Of course, what if, as the HSJP suggests, every time you do not confront Jihad you strengthen it; every time you pretend Muslims are a religion just like the other civil religions we have, at great effort, generated in the democratic West, you encourage Muslims who do not share our liberal/left/progressive ideas about tolerance and separation of mosque and state, to push harder. Is that even on Wright’s radar? It’s a domestic replay of Goldstone’s folly.

And the Fort Hood shooting wasn’t the only recent step along that slope. Six months ago a 24-year-old American named Abdulhakim Mujahid Muhammad — Carlos Bledsoe before his teenage conversion to Islam — fatally shot a soldier outside a recruiting station in Little Rock, Ark. ABC News reported, “It was not known what path Muhammad … had followed to radicalization.” Well, here’s a clue: After being arrested he started babbling to the police about the killing of Muslims in Iraq and Afghanistan.

So, we should stop fighting there? Or our media should constantly emphasize the disgusting way that Jihadis kill fellow Muslims in these places? After all, when it comes to killing Muslims, we don’t hold a candle to Muslims killing Muslims.

Should we be gentle and delicate with Islam, or should we be tearing aside the hypocritical masks it wears and reveal the soul of terrorism that resides at the heart of its most vocal and most violent proponents, and the soul of fear and appeasement that resides at the heart of its “silent majority.”

Both the Afghanistan and Iraq wars were supposed to reduce the number of anti-American terrorists abroad. It’s hardly clear that they’ve succeeded, and they may have had the opposite effect. Meanwhile, on the other side of the ledger, they’ve inspired homegrown terrorism — a small-scale incident in June, a larger-scale incident this month. That’s only two data points, but I don’t like the slope of the line connecting them.

If all Mr. Wright has to work with are two data points, maybe he should just comment on something he knows about. Or maybe he should spend six months exploring this site before publishing another word on the “non-belligerent” religion of Islam.

Sept. 11, 2001, though a success for Osama bin Laden, was in the scheme of things only a small tactical triumph; his grandiose aspirations go well beyond the killing of a few thousand people and the destruction of some buildings. Maybe he feels that our descent into the carnage of Iraq and Afghanistan has moved him a bit closer to his goal. But if he succeeds in tearing our country apart along religious and ethnic lines, he will truly be able to declare victory.

So Wright agrees with General George Casey:

As horrific as this tragedy was, if our diversity becomes a casualty, I think that’s worse.

In other words, rather than get to the heart of the infection, let’s put on a band-aid and act as if, if only we’re nice them, they’ll be nice to us.

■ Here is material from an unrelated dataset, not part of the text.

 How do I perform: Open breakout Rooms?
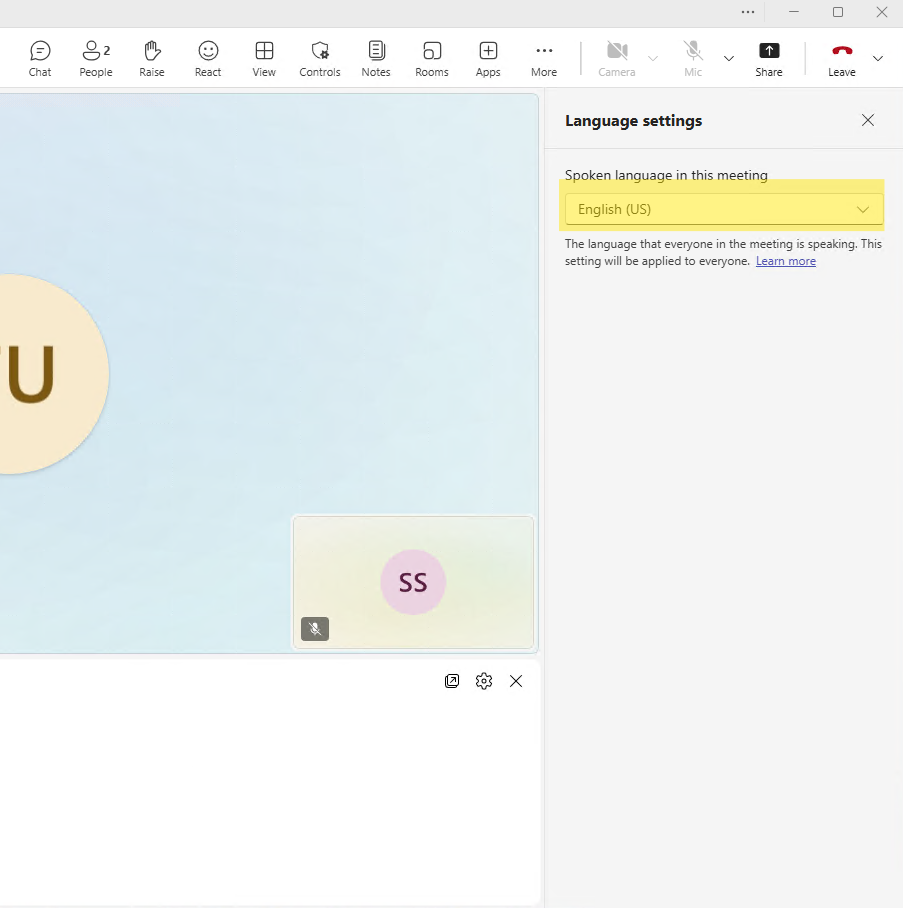(x=432, y=58)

Ten years and going… and the only thing the self-proclaimed “left” like Wright, has learned, is to repeat the same nonsense.

In fact this kind of cowardly appeasement, in which we pretend that Islam is just like any of our “civil religions,” makes things much worse. It empowers the radicals, who can push as hard as they want, and we’ll back off; and it disadvantages the real moderates, who are just as afraid as Wright and his fellow “leftists,” to confront these radicals. Talk about the trahison des clercs — only this time, it’s the left that’s betraying our values.

Robert Wright, a senior fellow at the New America Foundation, is the author, most recently, of “The Evolution of God” and the editor in chief of the blog The Progressive Realist.

Heaven and earth, save us from progressives who think they’re realists.

Comment: Robert, Robert, Robert-for someone whose last name is Wright you are so wrong but of course you will dismiss my comments with some charming phrase or collection of words that you believe demonstrates your intelligence and sensitivity. You make the same fatal mistake so many appeasers make...do you know what it is?